Sept. 16, 2011
IWP Ida Beam Visiting Scholar Ilya Kaminsky will present public events Sept. 19-22
Russian-American poet Ilya Kaminsky, an Ida Beam Visiting Scholar in the University of Iowa International Writing Program (IWP), will interact with the public in several free events Sept. 19-22. The events include:
--He will answer questions during a live online discussion at www.writinguniversity.org at 10:30 a.m. Monday, Sept. 19. Questions may be submitted at http://www.writinguniversity.org/index.php/main/submit.
--Kaminsky will discuss translation, international literature and their place in the American literary landscape at 4:30 p.m. Tuesday, Sept. 20, in the Shambaugh House, 430. N. Clinton St. on the UI campus.
--He will read from his award-winning book "Dancing in Odessa" and his forthcoming poetry collection "Deaf Republic" at 8:30 p.m. Wednesday, Sept. 21, in the Frank Conroy Reading Room of the Dey House, 507 N. Clinton St. A reception will follow.

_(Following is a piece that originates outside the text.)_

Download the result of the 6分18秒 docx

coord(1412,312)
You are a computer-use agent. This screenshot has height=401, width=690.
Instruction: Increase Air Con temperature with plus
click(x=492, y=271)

--At 9:30 a.m. Thursday, Sept. 22, in the Shambaugh House he will present a lecture and answer questions about the sounds of poetry in the English language.
Kaminsky was born in Odessa, in the former Soviet Union, in 1977 and arrived in the United States in 1993, when his family was granted asylum by the American government.
"Dancing in Odessa," published in 2004, won the Whiting Writer's Award, the American Academy of Arts and Letters' Metcalf Award, the Dorset Prize and the Ruth Lilly Fellowship given annually by Poetry magazine. It was also named Best Poetry Book of the Year by ForeWord Magazine.
In 2008, Kaminsky was awarded the Lannan Foundation's Literary Fellowship, and in 2009 poems from his new manuscript, "Deaf Republic," were awarded Poetry magazine's Levinson Prize.
A review of "Dancing in Odessa" in the Philadelphia Inquirer asserted, "Like Joseph Brodsky before him, Kaminsky is a terrifyingly good poet, another poet from the former U.S.S.R. who, having adopted English, has come to put us native speakers to shame... It seemed to take about five minutes to read this book, and when I began again, I reached the end before I was ready. That's how compulsive, how propulsive it is to read. It wraps you in a world created by a new and wonderful poet."
His anthology of 20th century poetry in translation, the "Ecco Anthology of International Poetry," was published last year and was hailed by John Ashbery as "immediately indispensable."
In late 1990s, Kaminsky co-founded Poets For Peace, an organization that sponsors poetry readings in the United States and abroad with a goal of supporting relief organizations including Doctors Without Borders and Survivors International.
He has also worked as a law clerk at the National Immigration Law Center, and more recently at Bay Area Legal Aid, helping impoverished and homeless people solve their legal difficulties.
He now teaches in the Master of Fine Arts Program in Creative Writing at San Diego State University.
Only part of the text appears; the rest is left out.